One of the well-received outcomes of this much anticipated meeting was that the two countries agreed to resume contact between high level officials to consolidate their common interests and manage differences. Before the leaders’ talks, the major communication mechanism for seeking cooperation and exchanging concerns between the two nations had stalled following the provocative Taiwan visit made by US House Speaker Nancy Pelosi. Concerns were left unaddressed and risks of misjudgments mounted.
Days after the Xi-Biden meeting, military ministers from China and the US held talks to reaffirm where the “red lines” are. US top diplomats are also planning to visit China for follow-up talks.
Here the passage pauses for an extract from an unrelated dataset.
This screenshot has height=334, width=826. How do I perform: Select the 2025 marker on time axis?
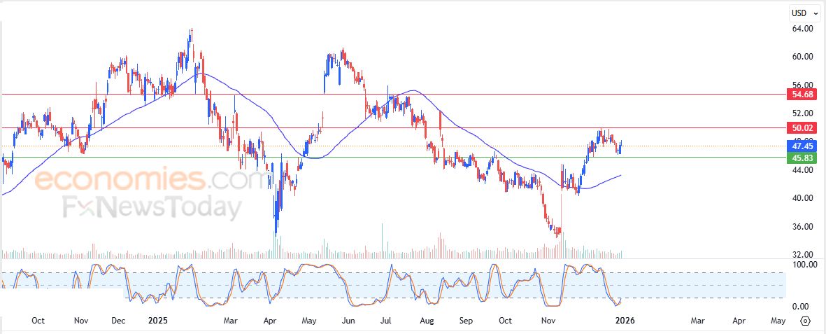pyautogui.click(x=157, y=321)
As diplomats and pundits observed, small countries in the Asia-Pacific prefer that China and the US maintain dialogue rather than spiraling into confrontation. The countries in the region are reluctant to take a side between China and the US on a range of issues, and fear the worst case scenario that tensions slide into direct conflicts or a war.
The work of building bridges has begun. Both sides should jointly work to transform the commitments expounded in the meeting room in Bali into real action. Action is the basis for stable China-US relations and what responsible major countries should do to respond to the expectations of the international community.
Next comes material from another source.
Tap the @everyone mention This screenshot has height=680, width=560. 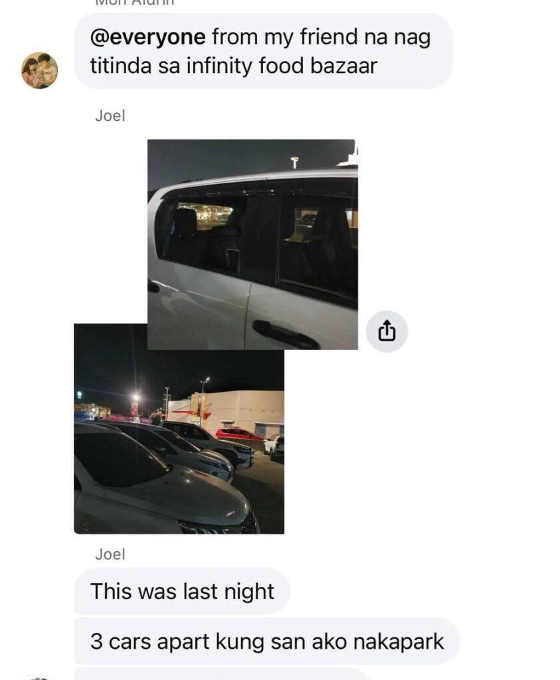pos(148,37)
The Taiwan question is on the top of negotiation agenda. China’s leader told his US counterpart that at the very core of China's core interests, the Taiwan question, is the first red line that must not be crossed. The Biden administration has amplified the risk of miscalculation by frequently touching on a possible war scenario across the Taiwan Strait and the role the US might play in it on various occasions. Washington should stop using the so-called concerns as excuses to meddle with China’s internal affairs. It could shake off its self-imposed fears about the island’s future were it to build a stable relationship with Beijing.
As the world’s two top economies, China and the US must shoulder the responsibility of helping the global economy weather the ongoing crisis. The global supply chain, in which both countries play integral parts, is key to ending the economic crisis. If the US insists on its decoupling strategy and lets bilateral ties go off the rails, the global supply chain will be plagued by insecurity, making strong recovery years away.
The Xi-Biden meeting inarguably yielded some positive outcomes, and it opened a window too valuable to be missed for repairing bilateral ties with political will, wisdom and sincere action.